Natural Rights Management Refrigerator

A device for selectively storing food and allowing the storage of only legally purchased food items.

  1. The Natural Rights Management (NRM) Refrigerator solves the long-standing food industry problem of controlling the illegal acquisition of food products. The NRMR ensures that only legally obtained food products can be stored in an individual's food storage unit (FSU) and will not tolerate the insertion of illegaly obtained food products.
  2. The NRMR consists of:
    1. A freon compression system for the chilling of the interior
    2. Weight-measurement scales on all shelves and drawers
    3. A telecommunications connection (e.g. phone or internet)
    4. An external scanning device capable of reading a typical supermarket receipt
    5. An internal barcode scanner
    6. Solid state electronic memory and data-handling processor
  3. The NRMR controls the entry of food products by ensuring that each item placed into the device appears on a receipt which has been previously scanned via the receipt scanner and stored item by item in the solid state memory. Once an item has been placed into the NRMR, the item's barcode and/or weight is correlated with the information stored from the scanned receipt. The details of the item are matched with an item from the stored memory. After a match has been made, the item is considered accepted and the information on the item is removed from the memory.

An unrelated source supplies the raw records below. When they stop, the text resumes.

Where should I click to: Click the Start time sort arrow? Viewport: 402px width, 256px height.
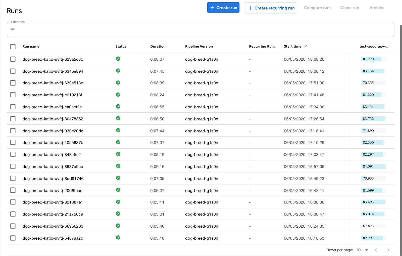click(x=305, y=46)
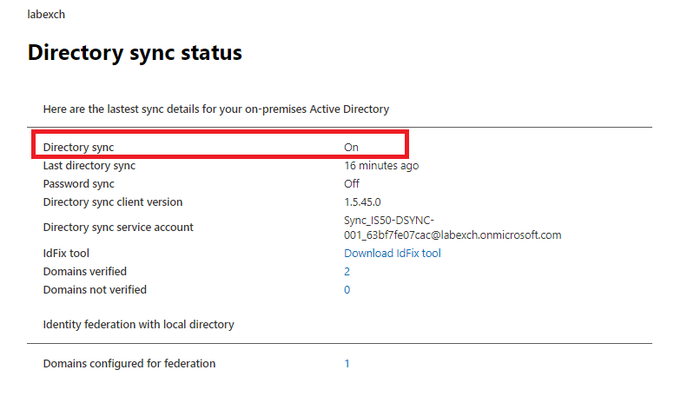Click the Directory sync "On" value
674x403 pixels.
coord(351,148)
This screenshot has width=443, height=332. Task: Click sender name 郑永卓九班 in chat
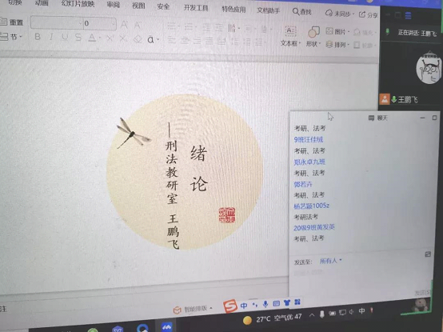click(309, 162)
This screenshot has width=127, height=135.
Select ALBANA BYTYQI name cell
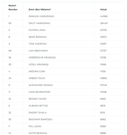click(x=38, y=106)
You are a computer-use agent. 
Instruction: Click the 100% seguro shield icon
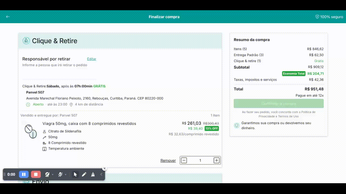tap(317, 17)
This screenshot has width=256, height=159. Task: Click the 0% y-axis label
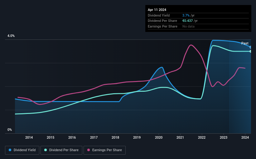[x=10, y=130]

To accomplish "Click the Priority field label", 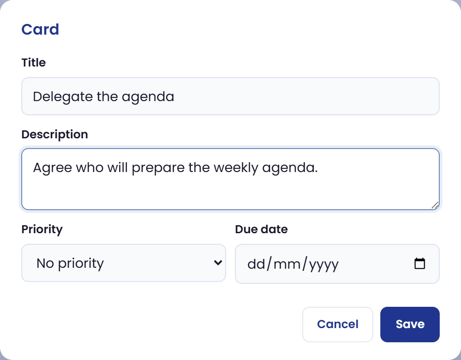I will (42, 229).
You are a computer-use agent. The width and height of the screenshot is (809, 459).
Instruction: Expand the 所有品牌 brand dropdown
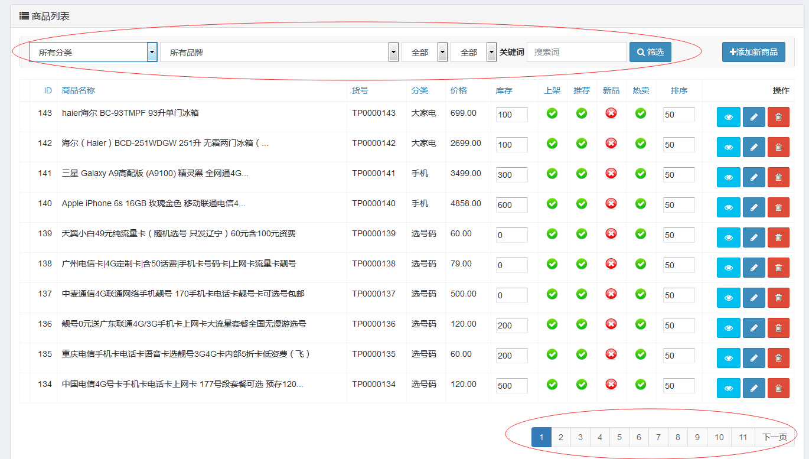point(279,53)
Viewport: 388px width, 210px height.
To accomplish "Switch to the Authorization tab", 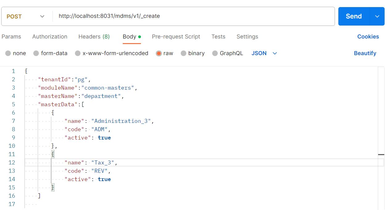I will tap(50, 37).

  4. When a receipt is scanned, only the relevant information regarding the unique receipt is stored permanently. The items on the receipt are deleted from memory as the actual items are stored in the device. To prevent circumvention by rescanning the same receipt, the unique details of the particular receipt (such as store name, location, date of purchase, and a unique hash of the receipt data) is stored permanently. When a new receipt is scanned, its information is not accepted until it has been determined that there is not a match for the receipt in the stored list of receipts that have already been scanned. No new items on a receipt that is not accepted in this way will be accepted for storage.
  5. When an item that does not have a match in the stored item memory is attempted to be placed in the NRMR, the device alerts the user that the item is not acceptable for storage. If the user continues to store the item in the NRMR, the available details of the item are scanned, saved, and reported to a reporting agency via the telecommunications connection.
  6. The technology of the NRMR has the added benefit of potentially alerting the user to purchased items on scanned receipts that have not been placed in the device. This would allow the user to easily view any items that he/she has forgotten to place in the refrigerator. The communication link could also be used to alert a maintenance center that the device needs repair.
  7. Items purchased from a distributor that does not have modern-type register receipts will not be compatible with the NRMR. Distributors that wish to sell items that can be stored in an NRMR will have to upgrade their POS technology to a compatible system with compatible receipts.
  8. Original food items will not be compatible with the NRMR unless they are distributed via a compatible distributor who meets the same POS technology requirements as described above. Producers of original food items will be encouraged to enter into a distribution agreement with a compatible distributor.